Jakarta –
Kejagung menanggapi terkait gugatan praperadilan yang diajukan Mantan Direktur Operasional II PT Bukaka Teknik Utama Sofiah Balfas, dalam kasus korupsi pembangunan Jalan Tol MBZ. Kejagung menghormati gugatan praperadilan tersebut.
“Pada prinsipnya kami menghargai hak setiap warga negara. Karena praperadilan itu hak yang bersangkutan, ya kami harus menghargai dan kami harus menghadapi terhadap tindakan hukum yang sedang kami lakukan,” kata Direktur Penyidikan Jampidsus Kejagung Kuntadi kepada wartawan di kantor Kejagung, Senin (16/10/2023).
Kuntadi mengatakan, pihaknya telah melakukan fungsi pengawasan yang sudah sesuai dengan peraturan yang berlaku. Ia juga memastikan akan bertanggung jawab dengan seluruh peraturan yang berlaku.

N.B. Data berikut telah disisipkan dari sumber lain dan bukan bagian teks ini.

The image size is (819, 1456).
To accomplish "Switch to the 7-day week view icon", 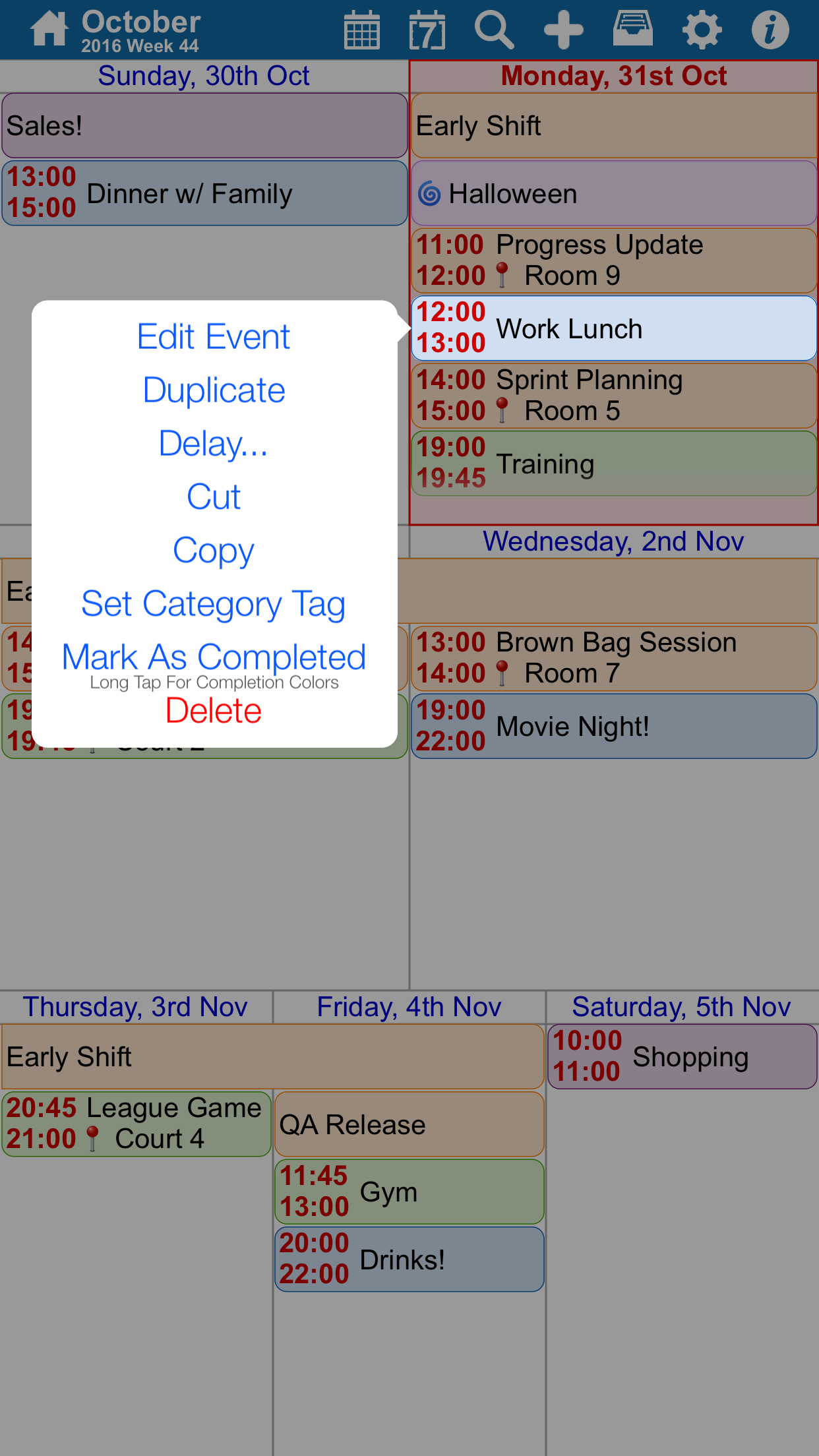I will (x=427, y=30).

“Kami pasti akan pertanggungjawaban juga bahwa tindakan hukum kami telah benar dan sesuai peraturan yg berlaku,” imbuhnya.
Lebih lanjut, Kepala Pusat Penerangan Hukum Kejagung Ketut Sumedana menuturkan, praperadilan itu merupakan hal yang biasa di lingkup penegakan hukum. Ia menambahkan, pihaknya tetap akan menghargai dan menghormati upaya hukun suatu proses peradilan.

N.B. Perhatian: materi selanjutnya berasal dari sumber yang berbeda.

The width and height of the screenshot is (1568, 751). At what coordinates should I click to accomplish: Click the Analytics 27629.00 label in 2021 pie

“Itu praperadilan tuh hal yang biasa di kejaksaan agung. Gak usah khawatir. Bahkan yang praperadilan yang tidak kapasitasnya juga banyak di kita,” kata Ketut.
“Tapi itu hal yang biasa dan kami menghormati siapapun yg melakukan upaya hukum sebagai bagian dari penyempurnaan suatu proses peradilan. kami menghargai dan menghormati proses tersebut,” tambahnya.
Diketahui,Mantan Direktur Operasional II PT Bukaka Teknik UtamaSofiah Balfas, dalam kasus korupsi pembangunan (design and build) Jalan Tol Jakarta-Cikampek II Elevated Ruas Cikunir-Karawang Barat danon/off ramppada Simpang Susun Cikunir dan Karawang Barat, mengajukan gugatan praperadilan ke Pengadilan Negeri (PN) Jakarta Selatan.
Ketua tim kuasa hukum, Muhammad Ismak, menyebut ada beberapa poin mendasar yang membuat kliennya merasa keberatan ditetapkan sebagai tersangka. Salah satunya penetapan tersangka yang dinilai terlalu cepat.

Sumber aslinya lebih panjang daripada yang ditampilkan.